If the electromagnetic wave or particle beam with an appropriate intensity is irradiated to the layer 2 under the first predetermined temperature environment, the adhesive strength F increases along with the increase of the irradiation amount thereof (i.e. the cohesion f2 becomes larger). If the irradiation amount further increases, the adhesive strength F reaches to the local maximum value and then starts decreasing. The state of the layer 2 when the adhesive strength F takes a value in a predetermined range including the local maximum value is similar to a state of the conventional adhesives according to the above definition (i.e. PSA), that is viscoelastic body which is not fully cured and with high viscosity and low elastic modules. When the layer 2 is at such state, the layer 2 develops adhesive strength by pressure and may reduce misalignment of the two adherends 1, 1′ laminated via the layer 2 by preventing displacement between the two adherends 1, 1′. At this point, the cohesion 12 has a sufficient magnitude not to generate any displacement by a force in shearing direction at laminating.
If a peeling force is applied between the two adherends 1, 1′ while the adhesive strength F is taking a value in the predetermined range including the local maximum value, the layer 2 deforms to stretch, and when the peeling forces becomes larger than a force that is a sum of the interface adhesive strength f1 or f1′ and a force required for the layer 2 to deform to stretch (a force required for plastic deformation of the layer 2 at the state of viscoelastic body), one of the adherends 1 and 1′ is peeled from the layer 2. Whether the one of the adherends 1 and 1′ is peeled from the layer 2 at the interface between the adherend 1 and the layer 2 or at the interface between the adherend 1′ and the layer 2 depends on the magnitude of f1 and f1′. In the above, since the f2 is greater than the f1 or f1′, cohesion failure of the adhesive may be prevented. If the one of the adherends 1 and 1′ is peeled from the layer 2, since the layer is at the similar state as PSA according to the above definition, they may be re-bonded.

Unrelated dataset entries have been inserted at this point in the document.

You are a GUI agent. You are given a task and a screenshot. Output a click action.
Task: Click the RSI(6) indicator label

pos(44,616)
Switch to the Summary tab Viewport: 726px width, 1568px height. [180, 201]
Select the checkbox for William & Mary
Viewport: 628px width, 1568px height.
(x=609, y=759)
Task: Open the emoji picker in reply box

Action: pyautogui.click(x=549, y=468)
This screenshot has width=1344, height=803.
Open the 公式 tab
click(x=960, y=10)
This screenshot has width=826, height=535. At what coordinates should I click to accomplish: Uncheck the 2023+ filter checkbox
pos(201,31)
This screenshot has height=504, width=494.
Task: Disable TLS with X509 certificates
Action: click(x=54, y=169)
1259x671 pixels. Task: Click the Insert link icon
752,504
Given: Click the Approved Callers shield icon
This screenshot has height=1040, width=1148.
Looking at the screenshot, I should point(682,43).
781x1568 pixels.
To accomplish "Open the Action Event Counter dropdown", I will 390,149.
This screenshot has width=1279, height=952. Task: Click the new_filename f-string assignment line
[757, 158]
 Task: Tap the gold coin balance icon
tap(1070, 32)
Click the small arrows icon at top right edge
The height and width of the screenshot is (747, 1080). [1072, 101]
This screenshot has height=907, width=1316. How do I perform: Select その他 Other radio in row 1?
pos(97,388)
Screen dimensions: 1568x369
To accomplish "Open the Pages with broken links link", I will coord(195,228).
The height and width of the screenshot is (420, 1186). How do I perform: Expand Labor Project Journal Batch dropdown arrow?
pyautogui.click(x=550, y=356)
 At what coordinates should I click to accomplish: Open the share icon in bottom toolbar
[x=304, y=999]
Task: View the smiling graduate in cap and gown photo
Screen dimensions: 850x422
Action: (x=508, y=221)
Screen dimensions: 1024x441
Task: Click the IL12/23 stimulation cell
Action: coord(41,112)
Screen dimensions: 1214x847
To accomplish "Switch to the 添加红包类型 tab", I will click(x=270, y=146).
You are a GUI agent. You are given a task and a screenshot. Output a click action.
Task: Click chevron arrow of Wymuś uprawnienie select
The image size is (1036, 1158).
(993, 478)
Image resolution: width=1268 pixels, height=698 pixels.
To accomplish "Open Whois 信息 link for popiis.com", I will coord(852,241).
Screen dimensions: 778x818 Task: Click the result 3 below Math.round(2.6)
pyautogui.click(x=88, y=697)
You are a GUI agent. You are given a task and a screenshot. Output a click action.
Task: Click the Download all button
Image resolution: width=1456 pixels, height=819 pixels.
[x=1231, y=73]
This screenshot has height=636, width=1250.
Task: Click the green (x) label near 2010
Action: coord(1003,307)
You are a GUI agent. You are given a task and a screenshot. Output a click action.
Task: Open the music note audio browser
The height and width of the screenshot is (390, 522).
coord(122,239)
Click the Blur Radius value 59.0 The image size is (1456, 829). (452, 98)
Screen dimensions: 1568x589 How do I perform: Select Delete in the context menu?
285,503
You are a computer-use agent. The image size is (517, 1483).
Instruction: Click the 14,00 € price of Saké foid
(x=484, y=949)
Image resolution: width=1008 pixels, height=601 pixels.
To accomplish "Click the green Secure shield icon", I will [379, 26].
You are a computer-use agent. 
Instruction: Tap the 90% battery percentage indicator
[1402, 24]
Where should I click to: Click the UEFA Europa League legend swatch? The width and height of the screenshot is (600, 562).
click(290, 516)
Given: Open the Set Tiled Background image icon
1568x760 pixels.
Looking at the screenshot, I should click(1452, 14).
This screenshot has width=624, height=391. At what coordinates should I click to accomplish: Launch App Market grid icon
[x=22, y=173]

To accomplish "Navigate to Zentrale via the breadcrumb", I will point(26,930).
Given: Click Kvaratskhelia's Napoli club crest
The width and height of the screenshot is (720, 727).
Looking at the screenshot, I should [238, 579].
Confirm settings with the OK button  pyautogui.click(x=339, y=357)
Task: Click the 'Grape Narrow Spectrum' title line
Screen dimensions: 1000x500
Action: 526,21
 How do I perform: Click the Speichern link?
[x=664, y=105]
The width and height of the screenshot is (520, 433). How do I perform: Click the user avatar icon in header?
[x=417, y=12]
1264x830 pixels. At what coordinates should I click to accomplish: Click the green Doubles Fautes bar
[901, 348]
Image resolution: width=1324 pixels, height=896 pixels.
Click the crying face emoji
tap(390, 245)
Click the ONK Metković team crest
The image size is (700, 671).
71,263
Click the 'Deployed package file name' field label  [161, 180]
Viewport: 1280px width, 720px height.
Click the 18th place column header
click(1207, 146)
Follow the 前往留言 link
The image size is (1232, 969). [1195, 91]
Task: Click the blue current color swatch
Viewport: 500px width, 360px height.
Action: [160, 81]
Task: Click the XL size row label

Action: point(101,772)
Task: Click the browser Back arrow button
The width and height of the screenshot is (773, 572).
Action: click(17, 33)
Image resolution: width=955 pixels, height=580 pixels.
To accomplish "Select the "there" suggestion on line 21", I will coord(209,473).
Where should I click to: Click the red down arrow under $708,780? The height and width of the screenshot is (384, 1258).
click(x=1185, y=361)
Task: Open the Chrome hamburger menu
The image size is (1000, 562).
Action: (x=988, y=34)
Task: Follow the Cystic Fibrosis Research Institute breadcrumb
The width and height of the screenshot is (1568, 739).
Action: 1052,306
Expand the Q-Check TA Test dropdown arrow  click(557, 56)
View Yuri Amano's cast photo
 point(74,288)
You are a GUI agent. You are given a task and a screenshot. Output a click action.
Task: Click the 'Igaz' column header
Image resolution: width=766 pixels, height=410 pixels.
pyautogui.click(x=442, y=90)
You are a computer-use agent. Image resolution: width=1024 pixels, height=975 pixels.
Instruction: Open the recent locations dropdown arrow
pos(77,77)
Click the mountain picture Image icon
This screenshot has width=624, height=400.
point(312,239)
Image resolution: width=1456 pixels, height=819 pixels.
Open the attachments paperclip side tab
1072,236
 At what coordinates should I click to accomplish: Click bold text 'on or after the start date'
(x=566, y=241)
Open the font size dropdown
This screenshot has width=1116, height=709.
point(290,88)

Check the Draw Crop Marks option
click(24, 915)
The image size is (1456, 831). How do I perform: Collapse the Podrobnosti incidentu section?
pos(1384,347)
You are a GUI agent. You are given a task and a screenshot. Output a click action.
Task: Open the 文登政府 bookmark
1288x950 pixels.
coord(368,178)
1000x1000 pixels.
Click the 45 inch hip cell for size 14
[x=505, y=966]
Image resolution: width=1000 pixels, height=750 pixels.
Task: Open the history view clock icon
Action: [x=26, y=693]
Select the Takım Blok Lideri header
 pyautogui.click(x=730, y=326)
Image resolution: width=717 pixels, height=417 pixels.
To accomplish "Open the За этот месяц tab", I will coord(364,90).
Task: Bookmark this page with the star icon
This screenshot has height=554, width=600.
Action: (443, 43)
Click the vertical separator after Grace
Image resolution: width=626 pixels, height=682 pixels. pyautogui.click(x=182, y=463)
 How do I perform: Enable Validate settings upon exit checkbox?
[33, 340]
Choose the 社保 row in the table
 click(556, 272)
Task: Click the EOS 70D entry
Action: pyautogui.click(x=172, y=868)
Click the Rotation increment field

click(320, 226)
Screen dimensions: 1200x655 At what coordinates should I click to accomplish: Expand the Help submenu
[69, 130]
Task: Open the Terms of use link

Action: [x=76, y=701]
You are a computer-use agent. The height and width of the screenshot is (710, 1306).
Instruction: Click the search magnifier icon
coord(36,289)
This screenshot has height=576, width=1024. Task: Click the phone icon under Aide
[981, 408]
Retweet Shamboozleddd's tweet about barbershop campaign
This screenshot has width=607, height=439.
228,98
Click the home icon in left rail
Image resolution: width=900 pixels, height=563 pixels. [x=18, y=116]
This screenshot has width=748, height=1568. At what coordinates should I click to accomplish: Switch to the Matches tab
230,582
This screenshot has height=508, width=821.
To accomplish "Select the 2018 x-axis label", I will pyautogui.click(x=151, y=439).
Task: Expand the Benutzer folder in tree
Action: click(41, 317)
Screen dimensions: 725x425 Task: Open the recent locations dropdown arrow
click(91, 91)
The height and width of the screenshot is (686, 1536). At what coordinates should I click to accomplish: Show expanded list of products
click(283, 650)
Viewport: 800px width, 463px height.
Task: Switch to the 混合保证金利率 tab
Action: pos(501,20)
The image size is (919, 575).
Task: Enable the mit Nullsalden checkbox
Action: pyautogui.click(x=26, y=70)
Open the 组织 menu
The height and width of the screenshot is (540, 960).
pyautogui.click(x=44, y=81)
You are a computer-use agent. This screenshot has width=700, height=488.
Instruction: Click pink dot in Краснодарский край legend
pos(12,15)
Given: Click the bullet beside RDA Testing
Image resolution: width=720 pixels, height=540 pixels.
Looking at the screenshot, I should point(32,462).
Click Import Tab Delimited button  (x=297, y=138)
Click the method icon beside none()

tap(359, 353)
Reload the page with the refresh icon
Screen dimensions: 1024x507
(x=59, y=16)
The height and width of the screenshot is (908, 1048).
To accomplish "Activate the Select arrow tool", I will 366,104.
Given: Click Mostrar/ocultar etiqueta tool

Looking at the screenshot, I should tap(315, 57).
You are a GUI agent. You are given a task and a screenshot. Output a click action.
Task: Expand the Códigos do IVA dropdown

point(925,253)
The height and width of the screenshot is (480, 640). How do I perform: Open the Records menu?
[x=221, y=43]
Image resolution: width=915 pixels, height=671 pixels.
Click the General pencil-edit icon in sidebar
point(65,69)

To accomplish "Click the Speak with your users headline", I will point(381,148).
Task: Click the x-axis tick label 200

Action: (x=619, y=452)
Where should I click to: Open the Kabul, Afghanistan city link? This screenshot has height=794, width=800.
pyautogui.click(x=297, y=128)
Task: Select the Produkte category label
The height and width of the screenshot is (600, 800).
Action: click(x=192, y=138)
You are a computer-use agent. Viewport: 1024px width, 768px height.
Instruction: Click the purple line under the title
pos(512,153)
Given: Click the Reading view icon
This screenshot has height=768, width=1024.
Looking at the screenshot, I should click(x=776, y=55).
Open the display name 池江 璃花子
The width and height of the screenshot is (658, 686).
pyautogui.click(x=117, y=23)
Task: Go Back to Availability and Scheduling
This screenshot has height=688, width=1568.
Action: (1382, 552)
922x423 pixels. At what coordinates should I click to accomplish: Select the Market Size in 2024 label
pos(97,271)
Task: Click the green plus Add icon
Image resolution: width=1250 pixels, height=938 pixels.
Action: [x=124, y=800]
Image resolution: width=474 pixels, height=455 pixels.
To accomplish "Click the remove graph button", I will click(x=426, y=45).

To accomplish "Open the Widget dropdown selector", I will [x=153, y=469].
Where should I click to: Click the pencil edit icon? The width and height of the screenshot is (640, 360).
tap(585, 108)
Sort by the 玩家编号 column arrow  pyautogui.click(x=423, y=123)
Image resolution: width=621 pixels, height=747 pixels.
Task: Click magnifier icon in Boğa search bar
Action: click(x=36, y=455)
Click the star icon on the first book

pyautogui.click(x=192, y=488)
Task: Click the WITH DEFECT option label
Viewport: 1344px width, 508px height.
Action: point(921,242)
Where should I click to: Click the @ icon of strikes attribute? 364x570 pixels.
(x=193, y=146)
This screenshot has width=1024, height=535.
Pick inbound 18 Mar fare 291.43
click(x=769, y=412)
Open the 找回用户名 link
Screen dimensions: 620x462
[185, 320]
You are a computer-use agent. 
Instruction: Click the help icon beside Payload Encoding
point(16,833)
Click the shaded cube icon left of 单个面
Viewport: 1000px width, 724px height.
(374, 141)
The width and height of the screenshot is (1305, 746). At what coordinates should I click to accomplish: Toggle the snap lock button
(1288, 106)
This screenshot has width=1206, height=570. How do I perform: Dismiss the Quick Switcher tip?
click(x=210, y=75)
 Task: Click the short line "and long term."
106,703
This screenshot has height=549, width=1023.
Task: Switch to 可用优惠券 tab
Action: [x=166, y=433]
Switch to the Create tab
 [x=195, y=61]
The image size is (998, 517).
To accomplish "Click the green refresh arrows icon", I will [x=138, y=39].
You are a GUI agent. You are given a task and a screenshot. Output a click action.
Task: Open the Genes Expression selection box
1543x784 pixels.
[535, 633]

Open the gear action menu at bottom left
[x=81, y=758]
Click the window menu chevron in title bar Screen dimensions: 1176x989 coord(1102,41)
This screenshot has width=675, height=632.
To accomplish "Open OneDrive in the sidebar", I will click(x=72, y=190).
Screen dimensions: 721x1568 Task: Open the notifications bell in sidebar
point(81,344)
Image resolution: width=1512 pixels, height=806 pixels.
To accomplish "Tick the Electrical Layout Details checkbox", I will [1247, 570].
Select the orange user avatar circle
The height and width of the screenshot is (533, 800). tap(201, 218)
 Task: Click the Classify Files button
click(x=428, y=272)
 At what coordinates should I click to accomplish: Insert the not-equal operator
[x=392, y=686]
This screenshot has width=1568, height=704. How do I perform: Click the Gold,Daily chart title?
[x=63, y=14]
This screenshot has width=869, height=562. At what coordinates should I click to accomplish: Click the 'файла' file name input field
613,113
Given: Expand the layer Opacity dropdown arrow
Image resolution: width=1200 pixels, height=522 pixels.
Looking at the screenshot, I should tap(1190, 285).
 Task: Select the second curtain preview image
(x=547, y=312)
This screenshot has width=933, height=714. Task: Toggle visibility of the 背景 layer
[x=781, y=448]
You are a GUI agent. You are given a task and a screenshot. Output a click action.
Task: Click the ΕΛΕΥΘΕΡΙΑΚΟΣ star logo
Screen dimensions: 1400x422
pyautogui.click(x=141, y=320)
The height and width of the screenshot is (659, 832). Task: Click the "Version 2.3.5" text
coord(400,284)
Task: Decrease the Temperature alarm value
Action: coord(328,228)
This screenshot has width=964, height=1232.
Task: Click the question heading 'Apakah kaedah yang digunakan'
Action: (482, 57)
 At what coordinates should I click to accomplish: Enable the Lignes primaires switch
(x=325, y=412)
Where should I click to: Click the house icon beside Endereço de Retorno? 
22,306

As described above, the state of the adhesive composition when it becomes a viscoelastic body which develops the adhesive strength F by pressure is herein referred as “PSA-like” state, and in the PSA-like state, the adhesive strength F takes a value in a predetermined range where the local maximum value is the greatest value. The local maximum value of the adhesive strength F and the predetermined range including the local maximum value when the adhesive composition is in the PSA-like state vary depending on conditions including a type of the adhesive base agent, a type and a dose of the photo-polymerization initiator, irradiation intensity and wavelength of the electromagnetic wave or particle beam, and temperature environment.
After the adhesive composition reaching to the PSA-like state, the state may be maintained for a certain period by shading the adhesive composition from further irradiation of the electromagnetic wave or particle beam and by maintaining the temperature lower than the first predetermined temperature environment.
For example, a case where one of the at least two adherends, the adherend 1, is a polarizing film and the other, the adherend 1′, is a glass of a liquid cell is considered. The polarizing film is a laminate which protection films consisting TAC are laminated on both surfaces thereof. Although the detail of experiments will be later described in Example 1, the layer 2 came to “PSA-like” state when: an adhesive composition containing 100 parts of HEAA monomer and 1 part of acylphosphine oxide photo-polymerizing initiator was applied on a glass to form the layer 2; a polarizing film was laminated on the layer 2; and, while the obtained laminate was heated at 70° C. from the glass side, light with energy of 15 to 35 mJ/cm2 with the wavelength of 405 nm was irradiated from the polarizing film side at the irradiation intensity of 7 mW/cm2. The local maximum value of the adhesive strength was 12N/25 mm. And the proportion of the reacted monomer when the adhesive strength was at the local maximum value was about 57%.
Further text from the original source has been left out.